§ Article
---*---

How do reward models guide inference-time compute allocation decisions?

This explores the link between two ideas that usually live in separate corners of the corpus — reward models (the things that score model outputs) and inference-time compute allocation (deciding how much thinking to spend per prompt) — and asks whether the former actually drives the latter.

This explores how reward models relate to the decision of how much compute to spend at inference, and the corpus suggests the connection is real but indirect — reward signals shape *where* effort goes more than they issue explicit budget orders. The cleanest direct link is that reward models have themselves become consumers of inference compute: instead of scoring an answer in one pass, reasoning reward models think before they judge, and three independent teams found this chain-of-thought-before-scoring raises the quality ceiling of evaluation itself Can reward models benefit from reasoning before scoring?. A parallel line shows that judges which *reason about reasoning* — producing critiques of each step rather than a single classifier verdict — outperform traditional discriminative reward models with far less training data Can judges that reason about reasoning outperform classifier rewards?. So the first answer to the question is almost recursive: better reward models are ones that spend more inference compute.

The more interesting answer is about allocation. The corpus is emphatic that uniform inference budgets waste resources — easy prompts get over-served and hard ones under-served — and that reallocating the *same* total compute by difficulty beats simply using a bigger model Can we allocate inference compute based on prompt difficulty? How should we allocate compute budget at inference time?. The deep question is how a model *knows* a prompt is hard enough to deserve more compute. That difficulty signal is exactly what a reward or verifier model can supply: it scores partial work, and low scores justify spending more. This is why test-time compute can stand in for raw model size on hard prompts Can inference compute replace scaling up model size? — the scoring mechanism is what tells you when the substitution is worth making.

There's a quieter route where models learn the allocation policy directly rather than consulting a separate scorer. Thinkless trains one model to route between extended reasoning and quick replies, using a decoupled RL setup that learns when to think without ever being handed explicit difficulty labels Can models learn when to think versus respond quickly?. Here the reward signal is baked into training and then expressed at inference as a routing decision — the allocation logic has been internalized. A related trick appears in pretraining: when models generate their own thinking traces, harder tokens automatically attract longer traces, a natural compute-allocation mechanism that mirrors test-time scaling Can training data augmentation match test-time compute scaling benefits?.

What the corpus also flags is that reward signals have limits as allocation guides. RLVR mostly *activates* strategies already latent in pretraining rather than teaching new ones — a single example or even spurious rewards can trigger the behavior — which means a reward model is steering existing capability, not creating it What does reward learning actually do to model reasoning?. And purely numerical rewards hit plateaus because they say *whether* an answer failed but not *why*; natural-language critiques break through those plateaus by carrying information a scalar score can't Can natural language feedback overcome numerical reward plateaus?. That's a hint that the richest allocation signals are descriptive, not just numeric.

---*---

§ Directive
Continue the article above on reward models and inference-time compute allocation, starting right after its final sentence.

§ Records supplied

---*---

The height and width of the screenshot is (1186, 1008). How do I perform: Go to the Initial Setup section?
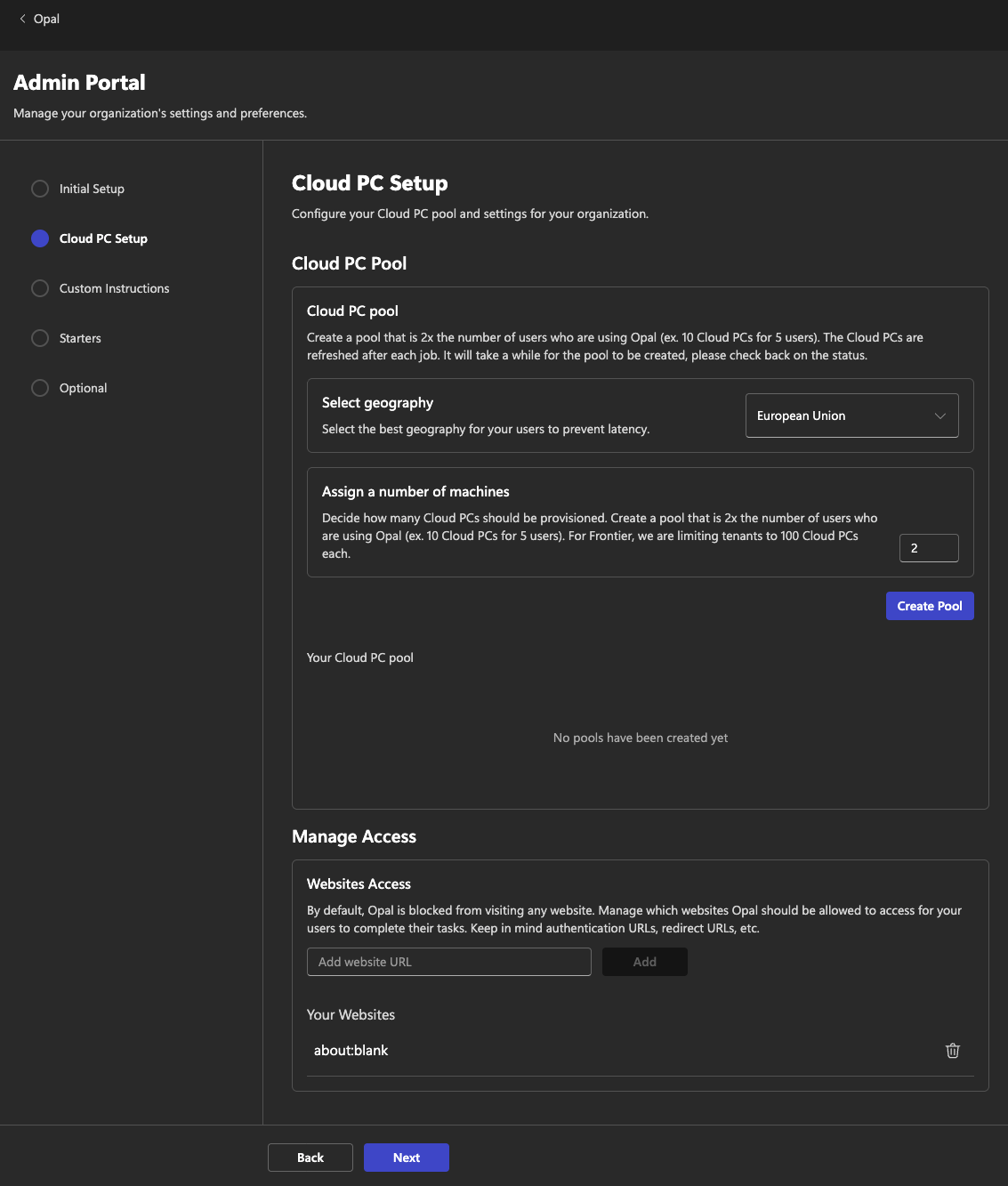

---*---

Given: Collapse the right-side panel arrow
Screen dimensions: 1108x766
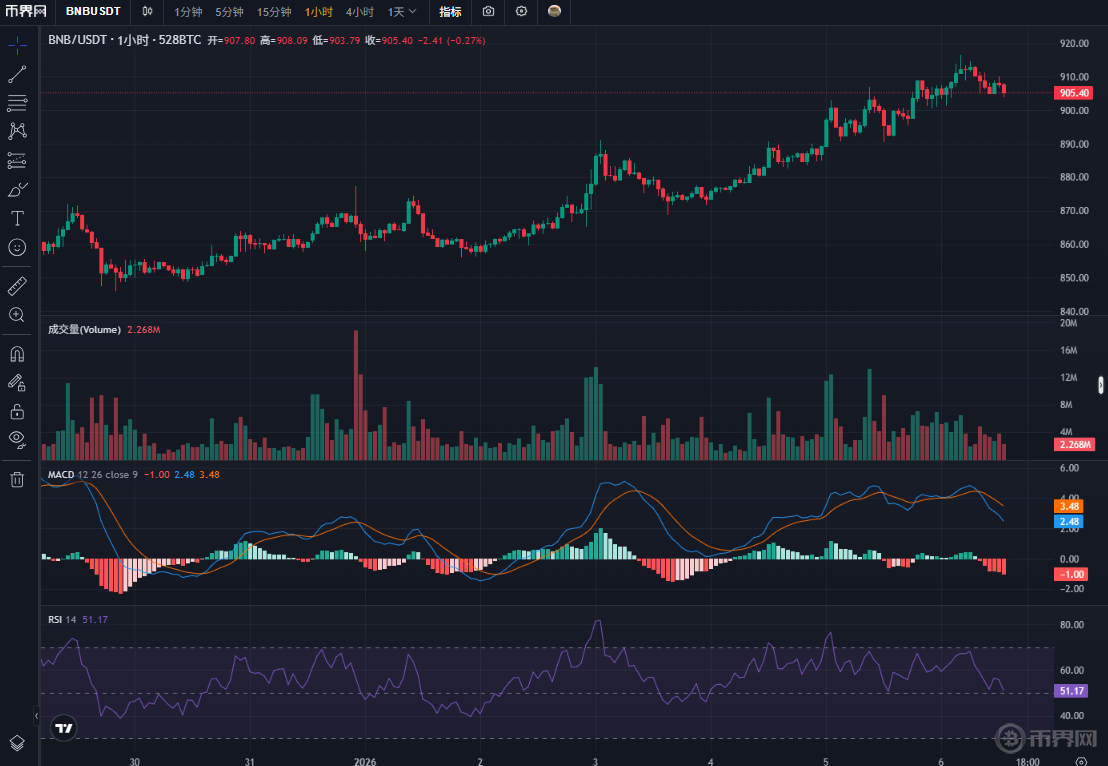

---*---

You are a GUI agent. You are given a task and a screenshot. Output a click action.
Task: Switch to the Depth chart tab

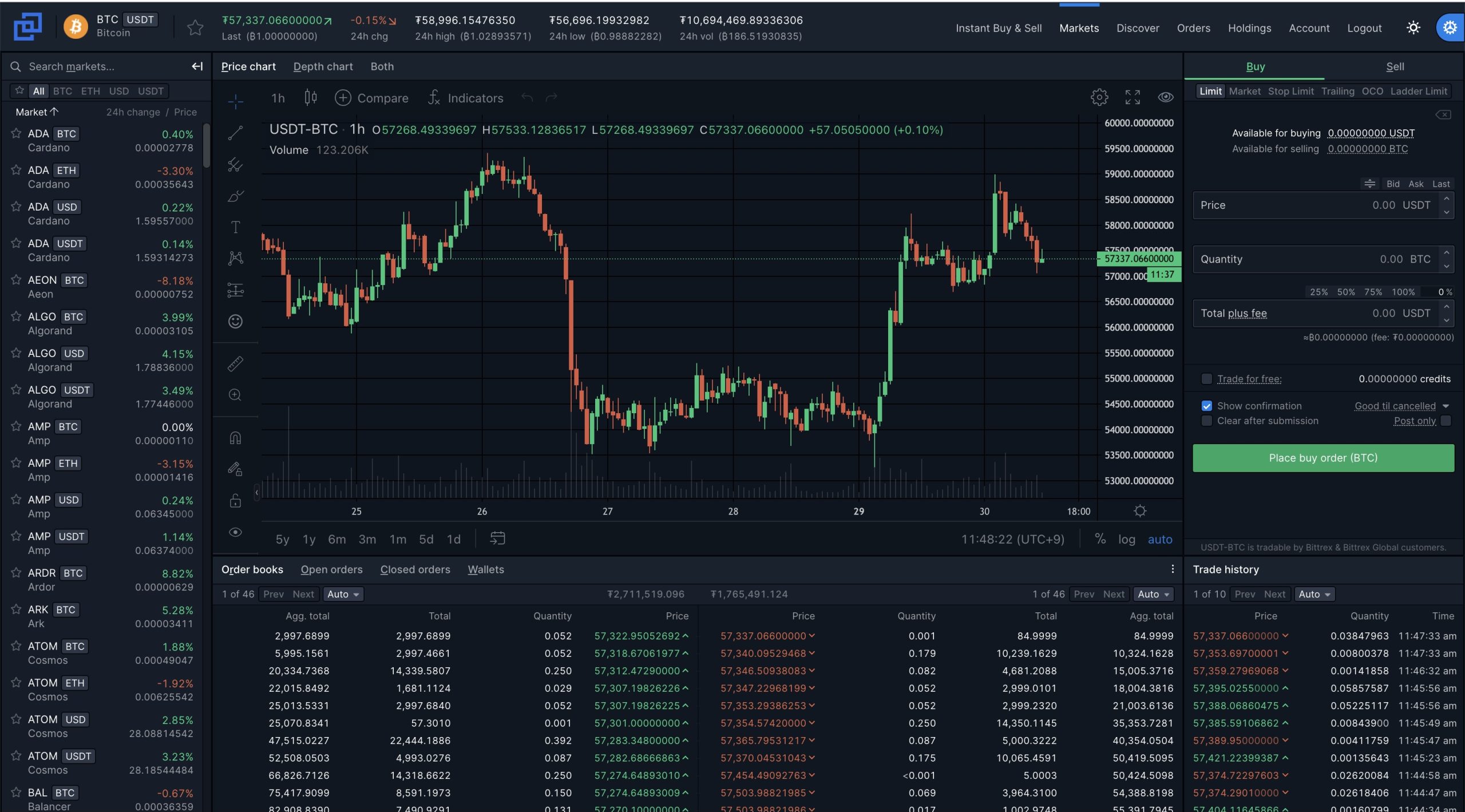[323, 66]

---*---

§ Output below
The payoff for a curious reader: 'spend more compute on hard problems' sounds obvious, but the corpus reframes the reward model from a passive grader into the thing that *defines difficulty* — and shows the field splitting into two camps, one that consults an external reasoning judge at inference time and one that trains the allocation reflex directly into the model. It's worth noting the budget itself now has more than one axis: in agentic research, search iterations scale just like reasoning tokens, so a reward signal isn't only choosing how long to think but whether to think or to go look something up Does search budget scale like reasoning tokens for answer quality?.

Sources 10 notes

Can reward models benefit from reasoning before scoring?

Three independent teams (RRM, RM-R1, DeepSeek-GRM) discovered that adding chain-of-thought reasoning before reward scoring enables adaptive test-time compute scaling for evaluation. Reasoning-based approaches raise the capability ceiling of reward models beyond what outcome-based evaluation achieves.

Can judges that reason about reasoning outperform classifier rewards?

StepWiser demonstrates that training judges to produce reasoning chains about policy reasoning—rather than classify steps—yields better judgment accuracy and data efficiency. Independent confirmation from GenPRM and ThinkPRM shows generative PRMs outperform discriminative ones with orders of magnitude less training data.

Can we allocate inference compute based on prompt difficulty?

Research shows inference effectiveness varies dramatically by prompt difficulty. Reallocating the same total compute adaptively—giving easy prompts less and hard ones more—substantially outperforms larger models under uniform budgets.

How should we allocate compute budget at inference time?

Research shows that dynamically adjusting inference compute per prompt—rather than using fixed budgets—improves performance and efficiency. Uniform spending wastes resources on easy problems while underserving hard ones.

Can inference compute replace scaling up model size?

Snell et al. (2024) showed that inference-time compute trades off against model parameter scaling, especially on difficult prompts. This reveals pretraining and inference compute are not independent resources.

Can models learn when to think versus respond quickly?

Thinkless trains a single model to select between extended reasoning and direct responses using DeGRPO, which decouples mode selection from answer refinement. This prevents mode collapse and enables self-calibrated routing without explicit difficulty labels.

Can training data augmentation match test-time compute scaling benefits?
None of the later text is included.